Dennis Faas's picture

I've been using a fingerprint reader for a few years now (Eikon Solo) with my PC and it's a huge time saver - plus it integrates extremely well with Roboform which manages all my website passwords. The one I have requires you to glide the finger across two metal strips to complete a 'swipe', which is much different than the ones on smartphones.

I agree that the hack mentioned in the article is unlikely to take place, but it is still interesting, nonetheless. If they actually did manage to gain access to a secure system using a camera to lift the fingerprint, that might be a different story. But for now I think it's largely theoretical.

telfer_3851's picture

When I went to their site via Google, it showed they only support XP and Vista???

Dennis Faas's picture

When I purchased the Eikon Solo adapter it was $20 from Amazon. I believe that Upek was bought out by Authentec in 2010. You might want to search for another one as the ones listed on Amazon.com are way overpriced.

JeffRL's picture

If they can get an image of something as subtle as a fingerprint that way, I wonder what they could do with retinas, if not yet, then as a future development of their technique.

plamonica_3840's picture

The fingerprint system used on the iPhone is old tech at best and proven to be a poor implementation long ago. The scan is only as good as the number of contact points recorded. If you are only recording 4 points its easy to fake, record 40000 points and good luck, 4000000 and...well you see where this is going.

rcprimak's picture

Retina Scan technology has so far not been faked, but when they say "retina scan" most manufacturers are really using the much cheaper Iris Scan technology. Iris scanning is simply a method of taking a photo of the iris and comparing it point for point with a reference image. This can be faked by holding up a photograph of the real iris in front of the authenticating device, which then can't tell the difference with a real iris from the same person. Same issue as using images of fingerprints to fake out fingerprint readers. No real difference in security.

Real retina scanners are very expensive, and do rely on detecting the blood vessel patterns of live retinas. They are very difficult to fool, but there are problems. Most frequently, the reference images must be updated as people's retinas change over our lifetimes, through diseases and natural aging of the retinas over time.

One secure two-factor authentication scheme simply requires a cell phone for receiving a SMS message, or even a land-line phone for verifying an additional login PIN. Credit cards are now employing (as of late-2015 in the US) a chip technology to provide a unique per-transaction code which can't be cloned or skimmed. Also, USB FOBS like YubiKey are being tried out by Google and other sites to provide the second factor. YubiKey's firmware is secure and signed, and the FOB itself can be used to control physical device access or the log into secured accounts without the need to remember a password.

All of the above are only as secure as the databases within which the reference data are stored. If these databases aren't encrypted, hashed and salted, all the benefits of two-factor authentication are out the window. Recent data breaches reveal that there are still way too many site operators and businesses which do not adequately protect their own internal databases from hacking. Site, company and store operators are responsible for their own internal security, or else they may face lawsuits and other expenses related to ID theft. The Sony case points out that in addition to ordinary hacking, we must also take into consideration State-Sponsored cyber-attacks. This applies even to non-government companies and sites.
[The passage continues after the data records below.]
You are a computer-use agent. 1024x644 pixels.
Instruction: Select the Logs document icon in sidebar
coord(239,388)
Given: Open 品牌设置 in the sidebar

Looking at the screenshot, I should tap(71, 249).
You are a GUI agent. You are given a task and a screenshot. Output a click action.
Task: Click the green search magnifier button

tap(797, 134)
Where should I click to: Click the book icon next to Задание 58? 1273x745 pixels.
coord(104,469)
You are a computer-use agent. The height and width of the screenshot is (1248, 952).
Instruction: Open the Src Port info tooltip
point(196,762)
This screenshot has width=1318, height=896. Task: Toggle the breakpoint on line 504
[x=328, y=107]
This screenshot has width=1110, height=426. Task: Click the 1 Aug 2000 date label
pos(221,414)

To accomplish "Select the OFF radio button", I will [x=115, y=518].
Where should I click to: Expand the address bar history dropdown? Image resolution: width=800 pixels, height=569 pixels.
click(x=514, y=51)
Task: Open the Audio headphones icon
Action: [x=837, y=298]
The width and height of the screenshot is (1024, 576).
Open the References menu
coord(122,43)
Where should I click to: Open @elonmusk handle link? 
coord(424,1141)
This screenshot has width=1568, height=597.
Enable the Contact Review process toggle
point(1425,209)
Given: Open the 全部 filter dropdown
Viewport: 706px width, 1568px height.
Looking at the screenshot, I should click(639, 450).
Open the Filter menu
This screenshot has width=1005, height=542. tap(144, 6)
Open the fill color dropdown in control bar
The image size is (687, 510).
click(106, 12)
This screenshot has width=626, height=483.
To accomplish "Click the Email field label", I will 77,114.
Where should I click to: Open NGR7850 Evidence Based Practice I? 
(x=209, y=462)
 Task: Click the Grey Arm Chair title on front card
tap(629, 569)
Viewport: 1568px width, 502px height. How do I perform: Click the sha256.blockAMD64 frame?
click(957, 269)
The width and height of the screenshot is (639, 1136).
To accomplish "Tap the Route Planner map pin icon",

PINs and passwords aren't going away, but in combination with two-factor methods, authentication can be made more secure.

Some IT Guy's picture

IMHO, it is fine for the everyday user of technology. Most organized hacking criminals (emphasis on CRIMINALS) are going to go after high profile targets, like the example in the article. But for the average everyday use of computers, phones, tablets, etc., it is a useful tool for providing security to data. It is also only one layer of security, where most organizations would be better off having several types of cyber security in place.